Toujours vêtu d'un boubou et d'un turban blancs, Hissène Habré a vitupéré la Cour, "organisme illégal, hors la loi" et crié "A bas l'impérialisme!".
"Pour le moment, c'est elle (la Cour, NDLR) qui est chargée de vous juger. Que vous soyez consentant ou pas", lui a rétorqué le président du tribunal, le Burkinabè Gberdao Gustave Kam, avant d'ordonner la lecture de la liste des témoins, perturbée par les interjections de l'accusé et l'expulsion de plusieurs de ses partisans.
"Si Hissène Habré décide à nouveau de choisir le théâtre, une telle attitude ne l'honorera pas", avait déclaré auparavant Me Jacqueline Moudeïna, présidente du collectif des avocats des victimes, estimant que "cela n'arrêtera pas la justice".
Une des parties civiles, Haoua Brahim Faradj, arrêtée à l'âge de 13 ans et qui dit avoir passé quatre ans en détention, dont plusieurs mois pendant lesquels elle a été violée par des militaires, s'est déclarée "très contente de pouvoir parler devant Habré".

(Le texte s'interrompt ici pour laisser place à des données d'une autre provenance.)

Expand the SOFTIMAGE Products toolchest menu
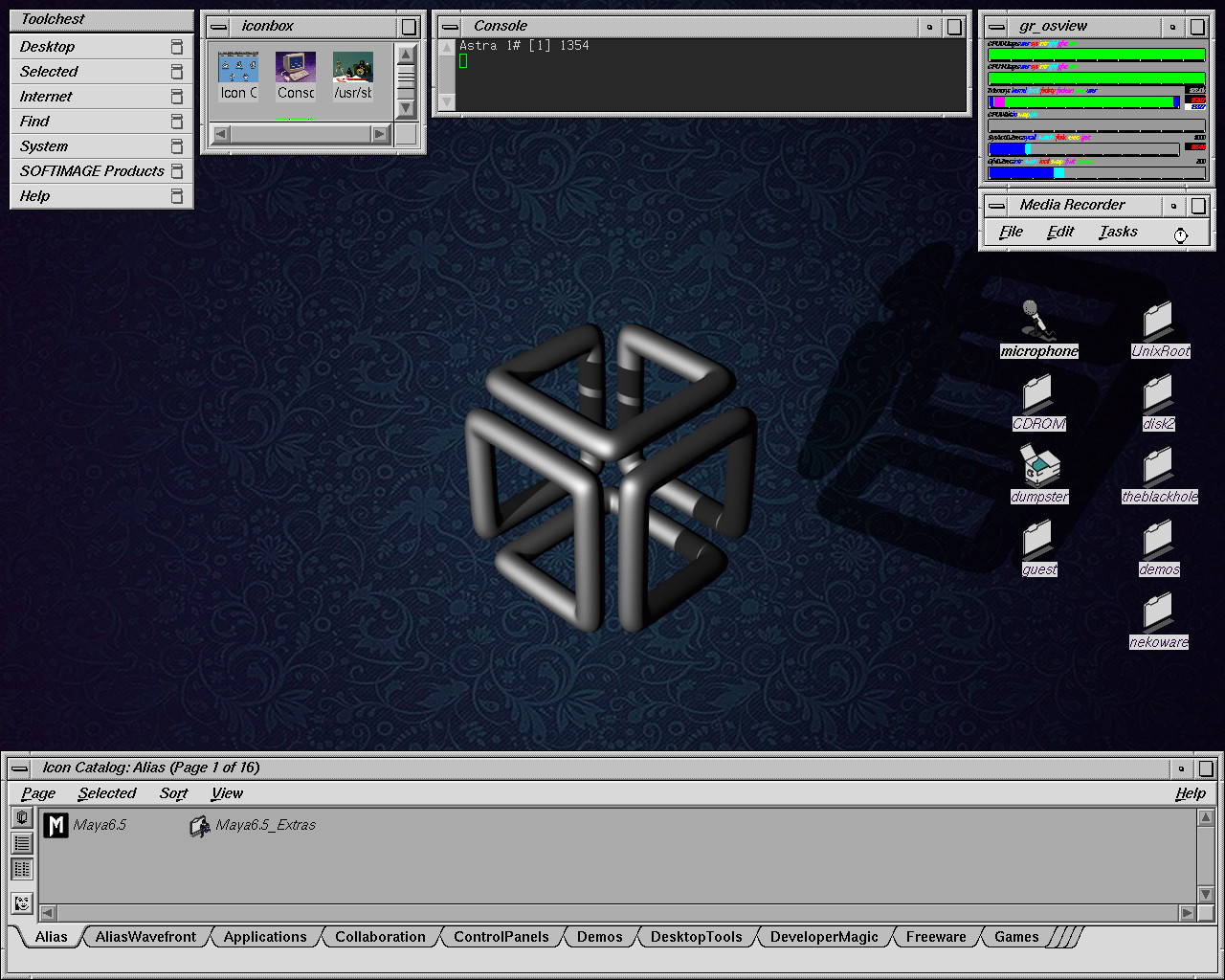[92, 171]
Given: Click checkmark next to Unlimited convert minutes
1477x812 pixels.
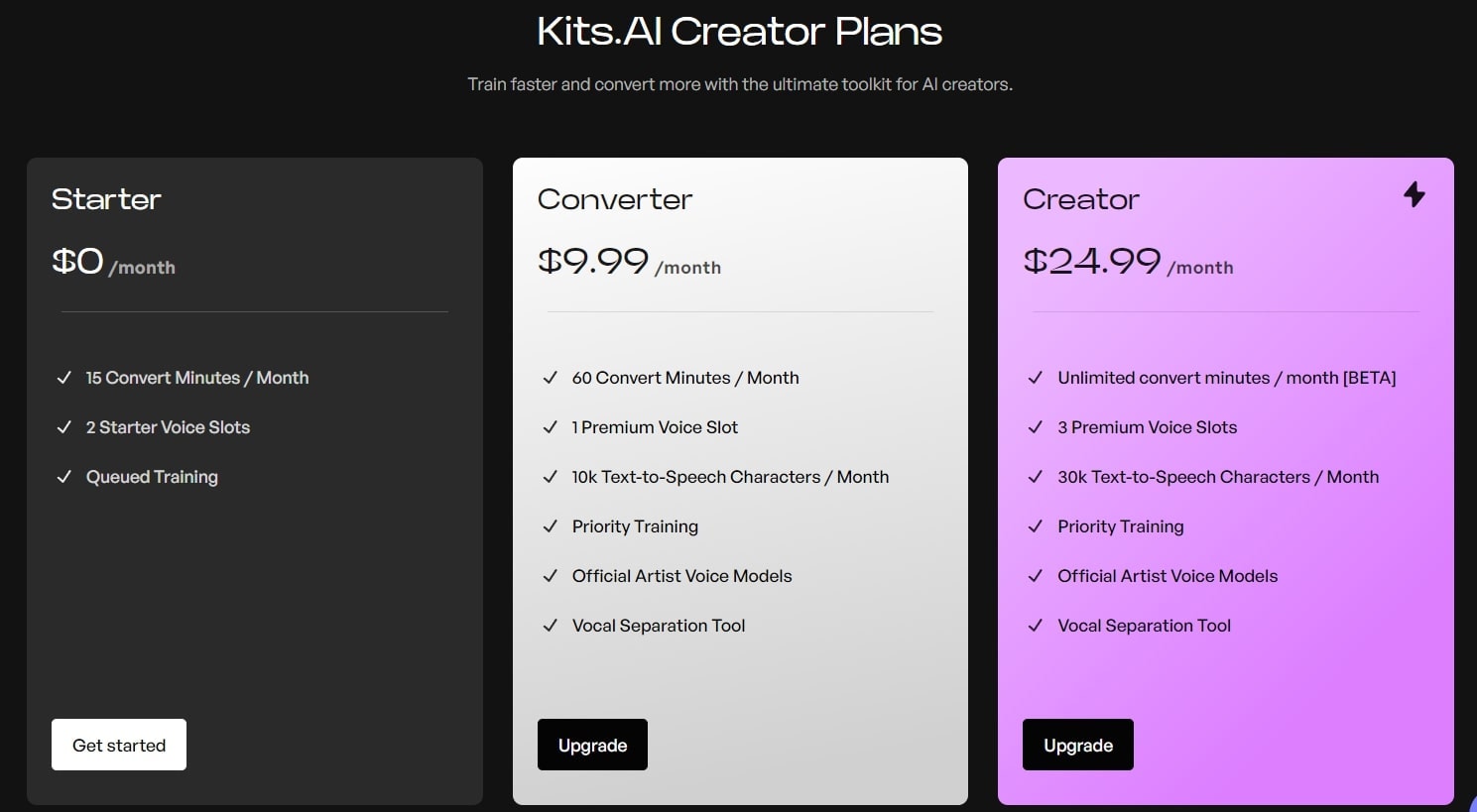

"J'ai été soulagée quand j'ai vu qu'il a été amené comme un enfant. Aujourd'hui, il est diminué", s'est-elle félicitée.
- 'Pas écraser une mouche sans son ordre' -
Pendant plus de trois heures, deux greffiers se sont ensuite relayés pour lire l'épaisse ordonnance de renvoi et de mise en accusation.
Une partie importante est consacrée à la Direction de la documentation et de la sécurité (DDS), "police politique" et principal "instrument de terreur" du régime Habré (1982-1990), au "budget considérable", à l'entière discrétion du chef de l'Etat.
"Avec Hissène Habré, même une mouche ne peut être écrasée sans son ordre", témoigne un ancien agent de la DDS cité dans le document.
L'audience se poursuivait dans l'après-midi et devait reprendre mardi matin.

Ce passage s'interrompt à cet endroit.